Draco laughed. "Me? Well, let's just say that I managed to escape it by running scared. I had two, Sebastian. One like hers, and one where I did the opposite. Where Dumbledore wasn't killed, and I died fighting with him and Harry. Neither was reality. Reality was something completely off of both. Dumbledore is dead, I did fight the final battle, but I'm still here to tell about it. But seeing those prophecies, made me realize that I couldn't keep doing what I was. It made me run from what I had always been told was my destiny. And by learning that that was very well what could have happened to me made me run from it and create my own path. One that was never predicted for me. She'll do the same."

Sebastian looked his godfather in the eye. "There's something you need to know."

Draco lifted one eyebrow. "Oh? And what's that?"

"I'm in love with your daughter."

The answer that came shocked Sebastian. "I know you are. I've known for a long time. Probably before you knew."

"How?" Sebastian sputtered, hurriedly guzzling his coffee.

"The same way I knew your parents had fallen for each other before they realized it. The way you look at her. Like she's the only person in the world that matters."

"And you aren't skinning me alive?"

Draco shook his head. "Why would I do that? Sebastian, I love you as much as I love my own children. I'm not real vocal about my feelings, but I haven't ever been. Your father and I had an interesting conversation about you and Carys not too long ago."

"WHAT!" Sebastian was shocked by that even more than he was uncomfortable with the conversation being held. "You and Dad talked about it?"

"He told me that he thought you were falling for her. It was last year, and I think you were both in between play things. He said you had started looking at her less like she was a member of your family, and more like she was your favorite food."

Sebastian felt his face redden. He hadn't been embarrassed that badly in the whole of his life. "I don't - I've never-" he decided to shut up before he made Draco angry.

"I know you haven't. Which is why you're still alive. As far as I'm aware, and I promise you that my awareness when it comes to my daughter in unending, no one has."

That was news to Sebastian. He'd always thought - that wasn't important. He needed to concentrate on the matter at hand. "And does she-"

"Like you back?" At Sebastian's nod, he continued. "I don't know.
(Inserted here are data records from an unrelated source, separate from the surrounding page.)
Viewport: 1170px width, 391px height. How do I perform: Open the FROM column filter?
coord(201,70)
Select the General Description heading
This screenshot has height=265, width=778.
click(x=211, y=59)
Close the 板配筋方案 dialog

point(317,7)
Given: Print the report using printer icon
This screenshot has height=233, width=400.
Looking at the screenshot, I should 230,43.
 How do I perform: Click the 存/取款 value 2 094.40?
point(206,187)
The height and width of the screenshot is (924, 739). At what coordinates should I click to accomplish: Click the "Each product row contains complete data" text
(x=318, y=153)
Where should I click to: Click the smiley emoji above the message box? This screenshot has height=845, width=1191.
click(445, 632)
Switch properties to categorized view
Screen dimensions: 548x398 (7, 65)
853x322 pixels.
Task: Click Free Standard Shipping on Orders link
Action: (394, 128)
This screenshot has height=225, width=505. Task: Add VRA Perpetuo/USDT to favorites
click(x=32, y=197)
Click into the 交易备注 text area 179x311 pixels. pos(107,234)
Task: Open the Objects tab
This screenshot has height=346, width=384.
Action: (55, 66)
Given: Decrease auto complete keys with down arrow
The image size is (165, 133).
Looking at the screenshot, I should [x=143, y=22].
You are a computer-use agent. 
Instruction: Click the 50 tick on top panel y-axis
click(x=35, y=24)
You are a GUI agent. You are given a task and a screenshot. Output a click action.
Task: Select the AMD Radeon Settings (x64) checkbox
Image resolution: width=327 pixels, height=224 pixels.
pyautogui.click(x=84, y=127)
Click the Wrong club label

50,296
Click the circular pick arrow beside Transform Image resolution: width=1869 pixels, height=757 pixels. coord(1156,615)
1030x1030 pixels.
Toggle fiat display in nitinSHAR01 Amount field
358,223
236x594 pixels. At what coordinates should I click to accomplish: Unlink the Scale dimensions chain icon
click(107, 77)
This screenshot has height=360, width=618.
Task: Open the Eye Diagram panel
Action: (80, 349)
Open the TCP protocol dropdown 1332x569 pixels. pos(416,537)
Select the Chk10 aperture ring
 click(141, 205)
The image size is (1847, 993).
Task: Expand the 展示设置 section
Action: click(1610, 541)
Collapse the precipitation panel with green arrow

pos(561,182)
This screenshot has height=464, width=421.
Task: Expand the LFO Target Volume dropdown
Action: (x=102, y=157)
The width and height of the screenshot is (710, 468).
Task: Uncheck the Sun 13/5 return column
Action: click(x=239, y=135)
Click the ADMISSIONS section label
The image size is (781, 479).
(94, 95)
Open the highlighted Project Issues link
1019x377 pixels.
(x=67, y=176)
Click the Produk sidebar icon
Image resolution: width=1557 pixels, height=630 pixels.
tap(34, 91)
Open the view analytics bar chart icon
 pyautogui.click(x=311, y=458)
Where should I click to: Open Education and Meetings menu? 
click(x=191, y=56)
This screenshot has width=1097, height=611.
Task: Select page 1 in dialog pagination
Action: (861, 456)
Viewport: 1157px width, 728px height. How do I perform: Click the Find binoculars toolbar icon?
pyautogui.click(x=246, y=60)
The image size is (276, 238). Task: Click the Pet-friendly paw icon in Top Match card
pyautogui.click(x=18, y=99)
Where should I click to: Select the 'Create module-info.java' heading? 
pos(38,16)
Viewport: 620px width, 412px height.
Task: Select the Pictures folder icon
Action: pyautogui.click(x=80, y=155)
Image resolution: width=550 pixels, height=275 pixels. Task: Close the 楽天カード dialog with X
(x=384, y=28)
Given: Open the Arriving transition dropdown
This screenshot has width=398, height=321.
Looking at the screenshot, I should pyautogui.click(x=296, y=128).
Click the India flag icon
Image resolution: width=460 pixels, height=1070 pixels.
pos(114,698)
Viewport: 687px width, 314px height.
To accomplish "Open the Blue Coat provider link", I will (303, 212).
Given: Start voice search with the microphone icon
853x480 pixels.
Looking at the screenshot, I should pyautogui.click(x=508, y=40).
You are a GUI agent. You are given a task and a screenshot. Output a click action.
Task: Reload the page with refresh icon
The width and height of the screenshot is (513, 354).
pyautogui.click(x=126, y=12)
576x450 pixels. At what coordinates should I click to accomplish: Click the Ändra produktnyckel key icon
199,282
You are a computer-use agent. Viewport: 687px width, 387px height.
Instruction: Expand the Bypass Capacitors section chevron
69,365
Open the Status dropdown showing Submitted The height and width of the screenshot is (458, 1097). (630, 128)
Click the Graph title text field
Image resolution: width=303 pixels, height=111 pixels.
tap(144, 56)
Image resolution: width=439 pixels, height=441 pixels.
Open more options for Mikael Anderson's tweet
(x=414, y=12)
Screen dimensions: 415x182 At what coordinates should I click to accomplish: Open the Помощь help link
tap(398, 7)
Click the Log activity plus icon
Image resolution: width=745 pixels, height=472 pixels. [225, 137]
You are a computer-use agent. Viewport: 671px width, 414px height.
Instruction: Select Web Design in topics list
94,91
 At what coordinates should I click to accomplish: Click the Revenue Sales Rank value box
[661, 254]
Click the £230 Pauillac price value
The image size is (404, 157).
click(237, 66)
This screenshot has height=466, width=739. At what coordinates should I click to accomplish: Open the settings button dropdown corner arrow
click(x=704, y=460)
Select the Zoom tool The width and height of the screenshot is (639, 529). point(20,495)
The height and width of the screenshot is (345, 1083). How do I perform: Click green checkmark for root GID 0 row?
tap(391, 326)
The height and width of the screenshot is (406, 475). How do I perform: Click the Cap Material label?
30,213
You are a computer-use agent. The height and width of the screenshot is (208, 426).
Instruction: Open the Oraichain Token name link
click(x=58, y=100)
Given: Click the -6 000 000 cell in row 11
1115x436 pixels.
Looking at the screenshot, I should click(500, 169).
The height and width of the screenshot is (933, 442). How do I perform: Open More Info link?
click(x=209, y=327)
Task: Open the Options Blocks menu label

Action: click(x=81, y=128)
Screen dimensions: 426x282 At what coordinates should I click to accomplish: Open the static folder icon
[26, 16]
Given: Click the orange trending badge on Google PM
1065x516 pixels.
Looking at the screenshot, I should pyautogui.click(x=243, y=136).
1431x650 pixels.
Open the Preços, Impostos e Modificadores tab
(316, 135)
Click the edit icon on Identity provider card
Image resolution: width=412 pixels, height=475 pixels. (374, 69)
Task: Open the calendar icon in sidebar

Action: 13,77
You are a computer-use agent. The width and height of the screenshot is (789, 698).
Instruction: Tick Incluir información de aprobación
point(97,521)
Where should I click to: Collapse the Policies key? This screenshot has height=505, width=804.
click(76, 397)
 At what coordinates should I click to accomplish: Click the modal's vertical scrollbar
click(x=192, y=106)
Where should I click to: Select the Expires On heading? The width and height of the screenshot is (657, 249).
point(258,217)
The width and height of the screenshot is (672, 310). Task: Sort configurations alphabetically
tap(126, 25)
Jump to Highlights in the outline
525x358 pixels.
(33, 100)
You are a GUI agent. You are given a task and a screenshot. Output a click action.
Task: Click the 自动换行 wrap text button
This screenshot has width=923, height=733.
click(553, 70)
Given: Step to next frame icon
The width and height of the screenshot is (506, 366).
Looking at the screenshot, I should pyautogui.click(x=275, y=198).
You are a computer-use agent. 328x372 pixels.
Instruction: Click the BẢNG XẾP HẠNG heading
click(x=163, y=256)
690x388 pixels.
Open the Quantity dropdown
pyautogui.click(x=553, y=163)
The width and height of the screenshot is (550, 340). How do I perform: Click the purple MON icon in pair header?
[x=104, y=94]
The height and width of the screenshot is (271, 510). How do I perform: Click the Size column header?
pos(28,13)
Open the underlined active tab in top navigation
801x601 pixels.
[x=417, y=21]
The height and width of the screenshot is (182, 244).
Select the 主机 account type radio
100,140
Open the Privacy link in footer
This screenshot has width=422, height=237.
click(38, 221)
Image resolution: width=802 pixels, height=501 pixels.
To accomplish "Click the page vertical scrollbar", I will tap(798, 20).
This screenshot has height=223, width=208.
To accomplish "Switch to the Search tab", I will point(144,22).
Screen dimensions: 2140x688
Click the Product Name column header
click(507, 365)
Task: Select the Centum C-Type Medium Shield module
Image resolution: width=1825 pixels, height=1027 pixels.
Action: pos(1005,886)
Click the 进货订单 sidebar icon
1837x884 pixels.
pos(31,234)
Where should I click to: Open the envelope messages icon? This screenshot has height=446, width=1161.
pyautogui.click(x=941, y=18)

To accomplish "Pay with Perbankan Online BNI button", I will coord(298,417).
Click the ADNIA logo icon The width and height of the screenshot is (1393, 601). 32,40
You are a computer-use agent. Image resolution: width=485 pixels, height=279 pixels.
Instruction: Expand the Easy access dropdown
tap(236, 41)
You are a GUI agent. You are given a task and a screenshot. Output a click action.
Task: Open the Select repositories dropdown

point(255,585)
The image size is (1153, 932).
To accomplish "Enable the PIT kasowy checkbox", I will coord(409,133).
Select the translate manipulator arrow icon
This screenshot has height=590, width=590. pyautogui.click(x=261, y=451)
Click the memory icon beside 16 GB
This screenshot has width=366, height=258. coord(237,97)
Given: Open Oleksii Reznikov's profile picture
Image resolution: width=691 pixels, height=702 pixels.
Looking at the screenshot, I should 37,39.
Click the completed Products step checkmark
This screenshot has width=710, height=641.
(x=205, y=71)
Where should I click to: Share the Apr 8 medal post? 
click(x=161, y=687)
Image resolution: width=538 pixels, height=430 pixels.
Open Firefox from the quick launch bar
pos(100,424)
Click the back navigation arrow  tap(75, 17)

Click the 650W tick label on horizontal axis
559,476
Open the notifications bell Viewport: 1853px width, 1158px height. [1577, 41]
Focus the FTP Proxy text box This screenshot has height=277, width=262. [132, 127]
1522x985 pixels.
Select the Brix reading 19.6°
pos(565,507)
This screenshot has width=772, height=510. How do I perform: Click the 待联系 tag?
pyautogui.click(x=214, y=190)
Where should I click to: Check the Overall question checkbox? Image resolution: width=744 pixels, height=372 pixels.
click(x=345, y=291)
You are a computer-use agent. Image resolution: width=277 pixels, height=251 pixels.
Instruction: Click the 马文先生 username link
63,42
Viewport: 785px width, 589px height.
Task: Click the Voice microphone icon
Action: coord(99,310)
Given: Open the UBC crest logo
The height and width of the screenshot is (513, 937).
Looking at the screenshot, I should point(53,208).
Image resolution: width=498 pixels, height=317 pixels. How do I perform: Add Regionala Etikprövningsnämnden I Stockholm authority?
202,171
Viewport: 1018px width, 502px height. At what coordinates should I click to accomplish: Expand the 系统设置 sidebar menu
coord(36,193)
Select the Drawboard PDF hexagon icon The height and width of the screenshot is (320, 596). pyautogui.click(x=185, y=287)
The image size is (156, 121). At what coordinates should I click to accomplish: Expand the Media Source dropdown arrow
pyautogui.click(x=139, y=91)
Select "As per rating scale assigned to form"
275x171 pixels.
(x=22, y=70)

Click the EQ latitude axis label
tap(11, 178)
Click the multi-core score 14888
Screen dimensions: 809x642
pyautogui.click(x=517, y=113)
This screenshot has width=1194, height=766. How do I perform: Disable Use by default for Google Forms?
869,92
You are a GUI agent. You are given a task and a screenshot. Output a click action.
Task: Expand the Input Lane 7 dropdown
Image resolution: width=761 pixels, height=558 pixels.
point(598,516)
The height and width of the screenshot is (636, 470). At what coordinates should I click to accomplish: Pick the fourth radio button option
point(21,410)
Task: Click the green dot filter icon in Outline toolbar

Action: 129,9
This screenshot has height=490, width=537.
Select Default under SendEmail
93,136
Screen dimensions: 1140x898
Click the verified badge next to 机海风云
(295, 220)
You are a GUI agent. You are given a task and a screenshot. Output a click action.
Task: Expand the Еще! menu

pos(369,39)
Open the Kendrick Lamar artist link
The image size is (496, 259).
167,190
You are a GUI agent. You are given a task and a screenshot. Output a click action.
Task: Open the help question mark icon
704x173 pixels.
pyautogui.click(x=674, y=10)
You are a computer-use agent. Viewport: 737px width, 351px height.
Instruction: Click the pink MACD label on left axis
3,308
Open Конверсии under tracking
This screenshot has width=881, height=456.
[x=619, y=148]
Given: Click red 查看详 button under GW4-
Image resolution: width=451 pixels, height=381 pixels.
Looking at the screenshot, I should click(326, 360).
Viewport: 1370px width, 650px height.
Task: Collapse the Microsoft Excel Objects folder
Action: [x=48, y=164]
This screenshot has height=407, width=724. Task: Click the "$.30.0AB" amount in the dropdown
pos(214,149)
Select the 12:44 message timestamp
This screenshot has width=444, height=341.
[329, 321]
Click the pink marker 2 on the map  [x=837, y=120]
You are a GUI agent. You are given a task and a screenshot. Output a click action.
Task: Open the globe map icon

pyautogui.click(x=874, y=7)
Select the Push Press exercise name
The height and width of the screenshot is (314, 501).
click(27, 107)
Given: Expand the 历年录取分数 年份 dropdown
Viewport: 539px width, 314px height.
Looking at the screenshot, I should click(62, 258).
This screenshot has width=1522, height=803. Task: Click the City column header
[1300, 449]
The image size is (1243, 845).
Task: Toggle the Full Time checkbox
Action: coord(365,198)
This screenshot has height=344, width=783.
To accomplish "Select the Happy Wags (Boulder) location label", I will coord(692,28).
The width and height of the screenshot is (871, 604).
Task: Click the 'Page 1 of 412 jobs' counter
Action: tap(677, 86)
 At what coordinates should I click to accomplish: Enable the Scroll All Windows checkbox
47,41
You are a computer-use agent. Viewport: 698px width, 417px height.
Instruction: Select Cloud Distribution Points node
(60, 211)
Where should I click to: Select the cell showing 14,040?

I think so. But I also think that she's hiding it from herself. Or that she thinks you don't so she isn't willing to admit it. Not even to her mother. And she tells Ginny everything." Draco closed his eyes in pain. "Some things, though, I really wish Ginny would keep to herself when it comes to Carys. Because some things, a father just doesn't want to know."

Sebastian had a fair idea what he was talking about, but didn't want Draco to divulge any awkward knowledge about Carys. "Would you mind if I…"

Draco finished that thought too. "Pursued a relationship?" he shook his head. "No. At least I trust you, which is more than I can say for any other male that isn't related to her. Your brothers excluded, though they're too young for her." Draco finished his coffee. "Go get some sleep, Sebastian. And don't worry. This conversation stay between us." He said, anticipating Sebastian's next sentence. "And perhaps your father."

Unwilling to make Draco reconsider, Sebastian headed down the hall. "Night."

Draco let himself smile as he heard the boy's door close. He really liked that kid.